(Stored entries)
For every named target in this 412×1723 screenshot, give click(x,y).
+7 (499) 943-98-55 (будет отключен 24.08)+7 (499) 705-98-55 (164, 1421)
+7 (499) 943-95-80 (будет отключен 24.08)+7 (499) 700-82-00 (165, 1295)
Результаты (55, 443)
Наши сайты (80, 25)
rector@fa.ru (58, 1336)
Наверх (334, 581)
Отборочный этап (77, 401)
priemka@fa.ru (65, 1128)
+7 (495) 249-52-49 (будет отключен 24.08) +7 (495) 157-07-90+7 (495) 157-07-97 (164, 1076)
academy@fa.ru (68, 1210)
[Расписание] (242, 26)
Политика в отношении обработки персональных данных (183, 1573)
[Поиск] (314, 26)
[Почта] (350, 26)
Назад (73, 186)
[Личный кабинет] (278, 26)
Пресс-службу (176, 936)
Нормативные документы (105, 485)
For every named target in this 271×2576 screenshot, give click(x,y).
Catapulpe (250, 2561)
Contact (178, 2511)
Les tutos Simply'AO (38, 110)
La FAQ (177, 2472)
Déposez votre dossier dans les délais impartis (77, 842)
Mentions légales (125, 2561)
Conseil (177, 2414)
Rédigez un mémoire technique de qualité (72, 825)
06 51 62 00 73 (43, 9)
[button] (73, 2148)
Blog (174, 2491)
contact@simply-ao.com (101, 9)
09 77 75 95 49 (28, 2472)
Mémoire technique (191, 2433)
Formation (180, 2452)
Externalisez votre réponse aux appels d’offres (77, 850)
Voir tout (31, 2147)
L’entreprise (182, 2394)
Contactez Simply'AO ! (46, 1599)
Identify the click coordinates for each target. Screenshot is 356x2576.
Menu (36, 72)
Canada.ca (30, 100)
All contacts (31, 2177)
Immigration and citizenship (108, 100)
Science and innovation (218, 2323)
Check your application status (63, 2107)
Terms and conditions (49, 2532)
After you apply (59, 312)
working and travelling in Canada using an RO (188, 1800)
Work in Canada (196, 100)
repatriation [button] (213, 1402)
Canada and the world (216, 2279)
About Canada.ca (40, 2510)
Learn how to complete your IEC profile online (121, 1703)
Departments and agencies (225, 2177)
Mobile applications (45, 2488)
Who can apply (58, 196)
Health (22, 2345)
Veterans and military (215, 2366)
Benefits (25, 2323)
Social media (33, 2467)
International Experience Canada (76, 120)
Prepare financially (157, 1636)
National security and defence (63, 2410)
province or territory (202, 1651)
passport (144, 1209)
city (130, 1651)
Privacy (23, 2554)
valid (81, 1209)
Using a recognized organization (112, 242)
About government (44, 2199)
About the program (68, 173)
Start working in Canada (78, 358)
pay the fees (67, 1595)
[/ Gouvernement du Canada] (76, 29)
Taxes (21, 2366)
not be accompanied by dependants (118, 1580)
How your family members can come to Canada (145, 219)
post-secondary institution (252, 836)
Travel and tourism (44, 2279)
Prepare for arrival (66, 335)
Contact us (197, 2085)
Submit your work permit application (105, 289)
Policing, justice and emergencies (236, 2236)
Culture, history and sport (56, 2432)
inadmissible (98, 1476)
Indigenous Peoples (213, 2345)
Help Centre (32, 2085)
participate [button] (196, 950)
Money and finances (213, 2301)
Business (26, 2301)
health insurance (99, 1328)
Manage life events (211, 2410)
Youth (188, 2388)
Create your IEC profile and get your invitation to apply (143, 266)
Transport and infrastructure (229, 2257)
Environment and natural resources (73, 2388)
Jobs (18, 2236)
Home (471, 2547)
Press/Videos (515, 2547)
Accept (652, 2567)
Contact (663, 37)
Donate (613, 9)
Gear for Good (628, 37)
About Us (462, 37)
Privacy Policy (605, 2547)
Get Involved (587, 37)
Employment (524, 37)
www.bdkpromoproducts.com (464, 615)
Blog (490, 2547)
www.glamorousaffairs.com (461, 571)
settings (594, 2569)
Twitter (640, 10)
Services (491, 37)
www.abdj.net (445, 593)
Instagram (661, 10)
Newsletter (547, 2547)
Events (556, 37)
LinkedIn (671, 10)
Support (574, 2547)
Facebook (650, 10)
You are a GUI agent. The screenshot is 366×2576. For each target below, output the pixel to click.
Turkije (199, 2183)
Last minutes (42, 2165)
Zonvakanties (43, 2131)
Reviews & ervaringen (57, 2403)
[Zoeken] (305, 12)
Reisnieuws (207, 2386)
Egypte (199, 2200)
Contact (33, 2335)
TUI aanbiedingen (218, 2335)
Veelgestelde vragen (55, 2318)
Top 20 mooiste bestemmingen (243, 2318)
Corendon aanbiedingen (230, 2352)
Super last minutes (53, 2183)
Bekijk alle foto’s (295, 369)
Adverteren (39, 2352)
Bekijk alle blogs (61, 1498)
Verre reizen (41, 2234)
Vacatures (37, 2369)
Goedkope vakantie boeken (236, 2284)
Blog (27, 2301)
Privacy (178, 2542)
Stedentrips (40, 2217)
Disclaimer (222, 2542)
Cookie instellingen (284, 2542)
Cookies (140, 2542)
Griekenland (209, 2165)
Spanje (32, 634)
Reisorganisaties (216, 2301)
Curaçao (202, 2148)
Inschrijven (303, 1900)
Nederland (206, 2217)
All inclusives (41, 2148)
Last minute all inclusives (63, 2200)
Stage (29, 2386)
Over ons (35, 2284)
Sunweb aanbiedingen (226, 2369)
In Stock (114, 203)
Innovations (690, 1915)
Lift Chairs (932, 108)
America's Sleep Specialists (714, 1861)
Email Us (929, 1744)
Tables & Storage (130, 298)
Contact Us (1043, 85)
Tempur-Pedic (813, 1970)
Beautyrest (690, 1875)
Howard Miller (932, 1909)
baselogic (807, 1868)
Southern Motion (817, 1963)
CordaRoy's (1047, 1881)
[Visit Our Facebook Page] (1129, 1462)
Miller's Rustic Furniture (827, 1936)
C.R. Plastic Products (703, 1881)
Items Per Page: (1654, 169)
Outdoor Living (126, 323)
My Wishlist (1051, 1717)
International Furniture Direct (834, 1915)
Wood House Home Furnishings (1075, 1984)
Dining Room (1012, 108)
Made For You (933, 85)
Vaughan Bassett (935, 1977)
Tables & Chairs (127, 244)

> [Problem statement] This task asks for the number of lines above that include the string "отключен". Respond with that number only.

> [Final answer] 3